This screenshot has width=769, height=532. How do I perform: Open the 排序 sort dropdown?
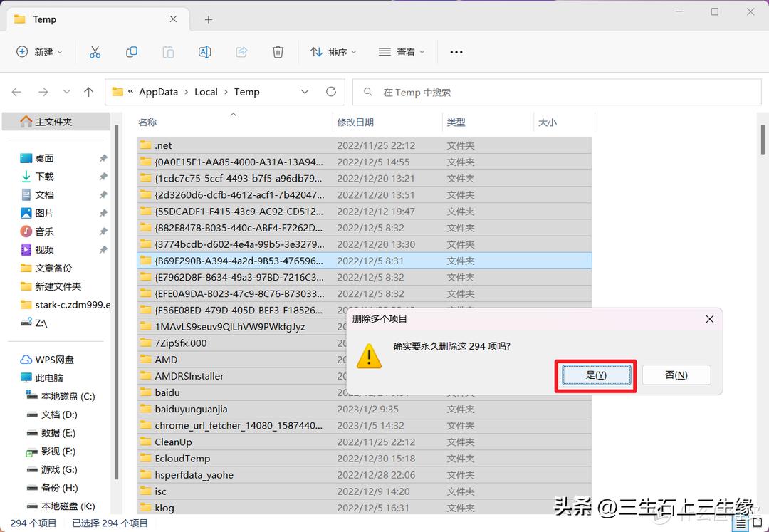333,51
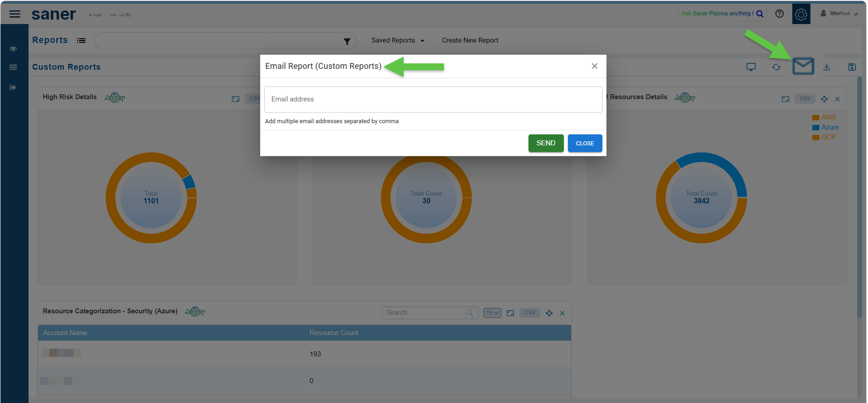Open the reports list icon beside Reports
The height and width of the screenshot is (403, 868).
click(81, 40)
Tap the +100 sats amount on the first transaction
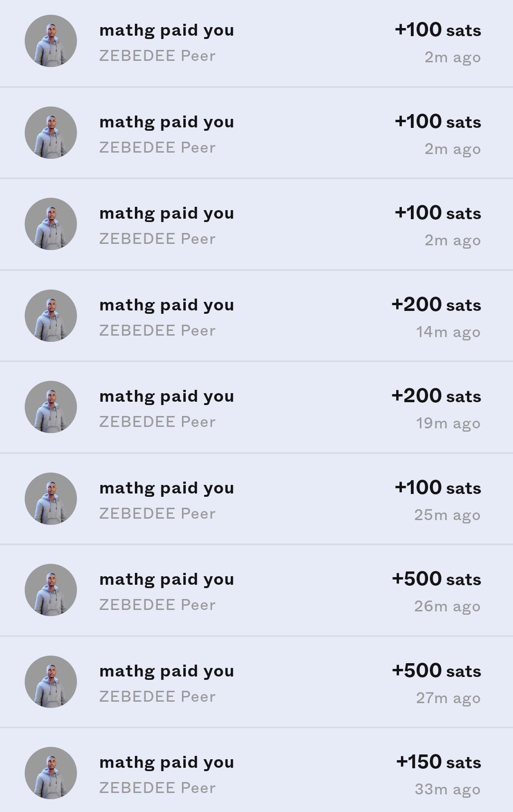 438,30
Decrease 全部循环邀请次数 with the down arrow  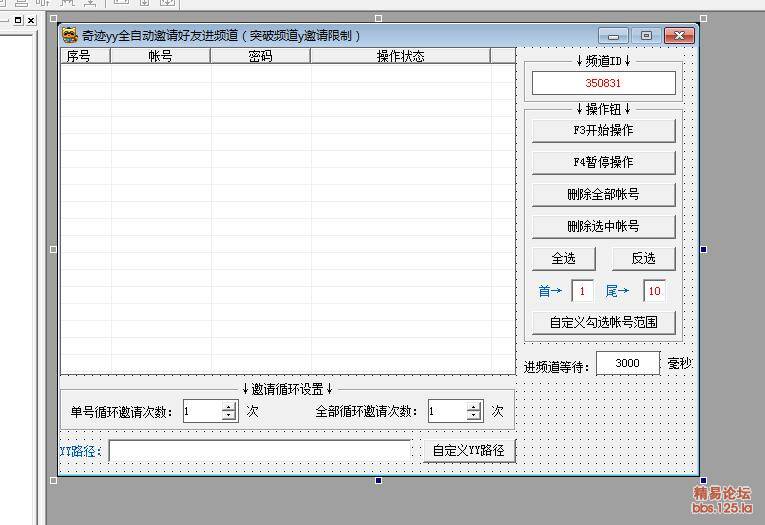coord(474,416)
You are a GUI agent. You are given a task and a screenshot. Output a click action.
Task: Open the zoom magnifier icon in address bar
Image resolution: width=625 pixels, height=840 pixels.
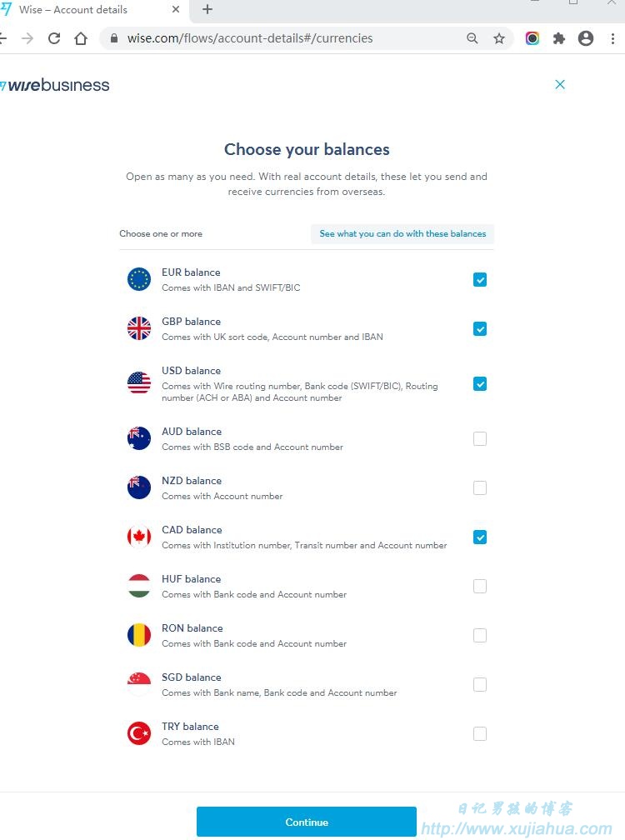pos(472,38)
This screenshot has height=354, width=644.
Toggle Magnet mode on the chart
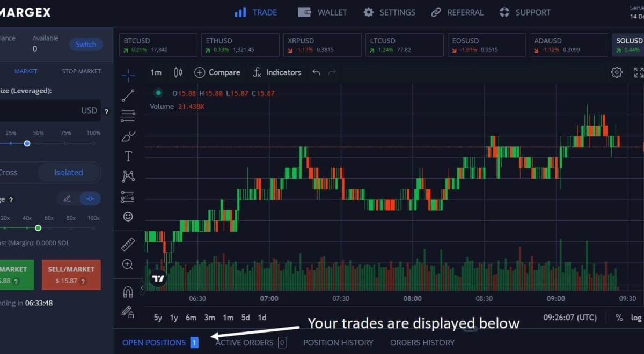point(128,291)
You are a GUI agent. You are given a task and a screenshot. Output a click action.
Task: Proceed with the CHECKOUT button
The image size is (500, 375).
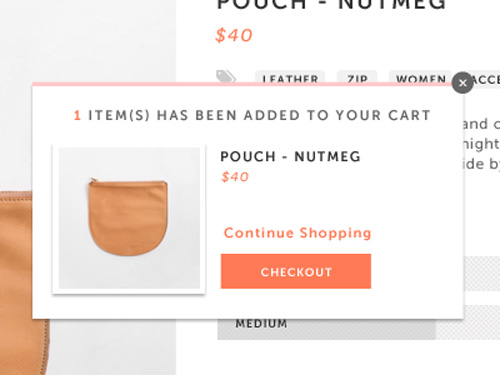pyautogui.click(x=296, y=271)
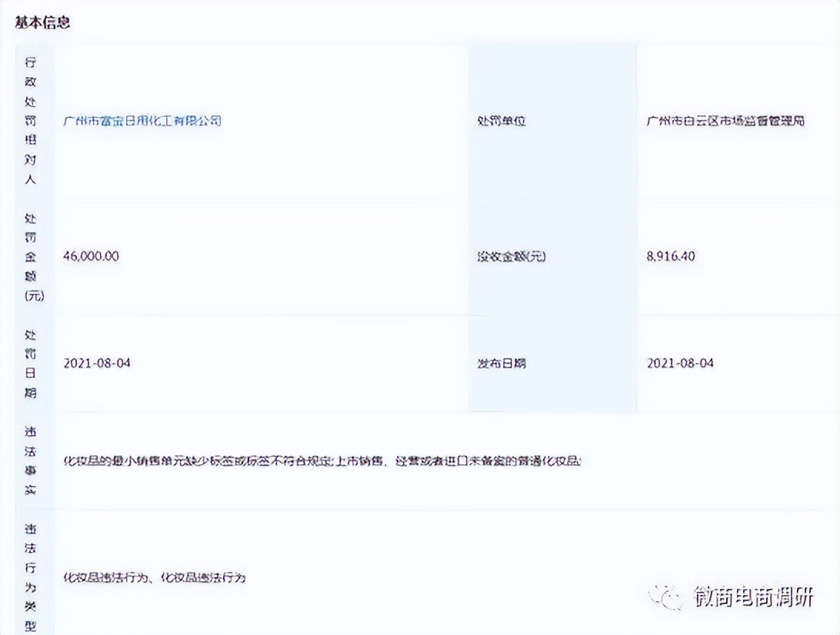Viewport: 840px width, 635px height.
Task: Click the 违法行为类型 row label
Action: coord(32,574)
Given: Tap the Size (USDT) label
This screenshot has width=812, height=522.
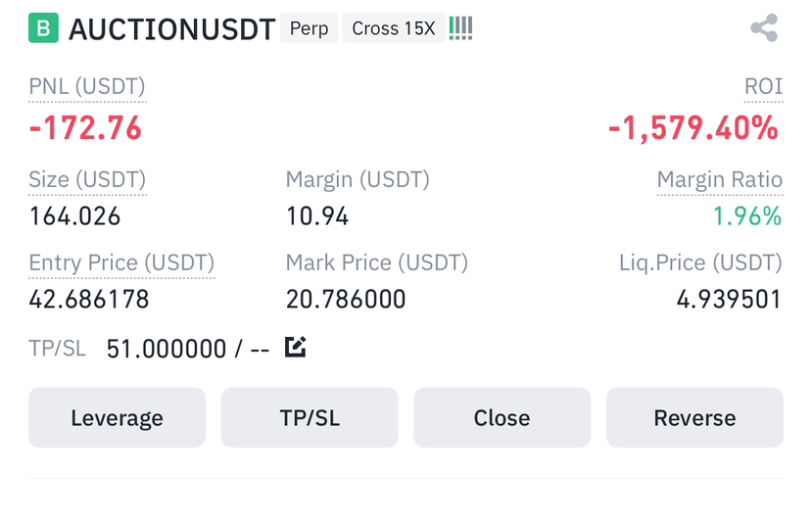Looking at the screenshot, I should pyautogui.click(x=87, y=179).
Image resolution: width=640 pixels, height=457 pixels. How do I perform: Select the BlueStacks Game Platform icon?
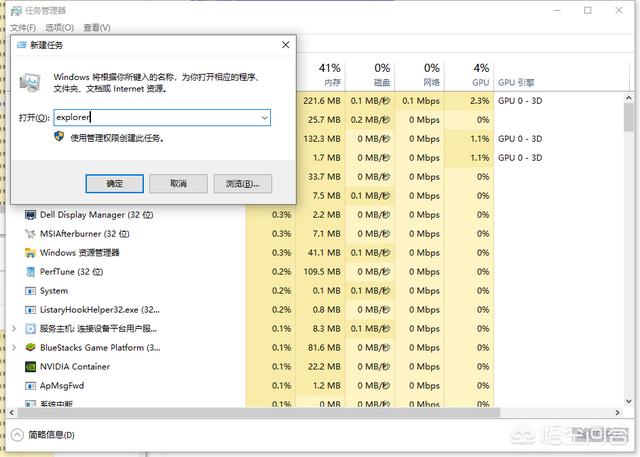click(x=30, y=348)
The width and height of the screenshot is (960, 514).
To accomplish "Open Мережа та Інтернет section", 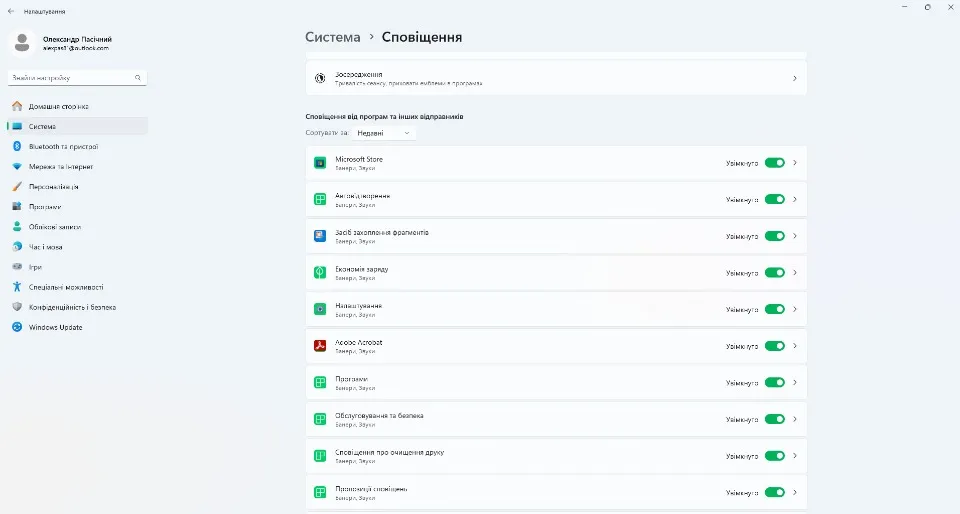I will coord(60,167).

Action item. Go to the line above that has "This screenshot has width=812, height=522." and copy exactly from there down to the line that has "The width and", both included. Leave the pictures out.

Reply to the exercise.
This screenshot has width=812, height=522.
Looking at the screenshot, I should pyautogui.click(x=87, y=179).
Image resolution: width=640 pixels, height=457 pixels. How do I perform: Select the BlueStacks Game Platform icon?
click(x=30, y=348)
The width and height of the screenshot is (960, 514).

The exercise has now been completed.